■ Try it ■
Once you find the line in the listing below that contains "This screenshot has width=900, height=753.", copy it and every following line exactly, stopping at the end.
· · ·
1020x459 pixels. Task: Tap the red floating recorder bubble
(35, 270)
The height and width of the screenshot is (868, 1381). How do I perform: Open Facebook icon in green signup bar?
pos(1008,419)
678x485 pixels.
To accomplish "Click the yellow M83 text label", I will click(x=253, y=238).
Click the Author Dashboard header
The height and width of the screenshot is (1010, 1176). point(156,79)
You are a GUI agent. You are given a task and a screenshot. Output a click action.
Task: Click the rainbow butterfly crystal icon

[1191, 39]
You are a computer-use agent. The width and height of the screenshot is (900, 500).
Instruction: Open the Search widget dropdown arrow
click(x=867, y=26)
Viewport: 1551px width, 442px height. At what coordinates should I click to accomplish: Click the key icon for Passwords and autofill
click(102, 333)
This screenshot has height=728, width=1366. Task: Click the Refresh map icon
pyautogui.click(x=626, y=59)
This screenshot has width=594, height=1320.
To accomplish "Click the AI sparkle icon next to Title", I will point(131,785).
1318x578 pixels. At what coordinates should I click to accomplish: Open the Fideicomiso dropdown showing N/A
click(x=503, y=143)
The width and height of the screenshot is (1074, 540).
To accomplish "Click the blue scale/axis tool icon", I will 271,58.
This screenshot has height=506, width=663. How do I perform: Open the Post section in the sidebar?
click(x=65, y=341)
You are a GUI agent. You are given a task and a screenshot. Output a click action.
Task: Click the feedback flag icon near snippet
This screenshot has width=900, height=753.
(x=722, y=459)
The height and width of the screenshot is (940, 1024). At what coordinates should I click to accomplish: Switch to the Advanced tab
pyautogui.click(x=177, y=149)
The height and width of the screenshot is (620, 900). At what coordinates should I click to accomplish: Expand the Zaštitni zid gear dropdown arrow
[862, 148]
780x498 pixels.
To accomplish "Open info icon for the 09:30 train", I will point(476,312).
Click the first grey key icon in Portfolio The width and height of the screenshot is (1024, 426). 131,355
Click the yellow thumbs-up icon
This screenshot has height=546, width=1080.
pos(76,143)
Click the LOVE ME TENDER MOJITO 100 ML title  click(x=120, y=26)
· · ·
■ Output ■
This screenshot has width=900, height=753.
(x=722, y=459)
The height and width of the screenshot is (940, 1024). At what coordinates should I click to accomplish: Switch to the Advanced tab
pyautogui.click(x=177, y=149)
The height and width of the screenshot is (620, 900). At what coordinates should I click to accomplish: Expand the Zaštitni zid gear dropdown arrow
[862, 148]
780x498 pixels.
To accomplish "Open info icon for the 09:30 train", I will point(476,312).
Click the first grey key icon in Portfolio The width and height of the screenshot is (1024, 426). 131,355
Click the yellow thumbs-up icon
This screenshot has height=546, width=1080.
pos(76,143)
Click the LOVE ME TENDER MOJITO 100 ML title  click(x=120, y=26)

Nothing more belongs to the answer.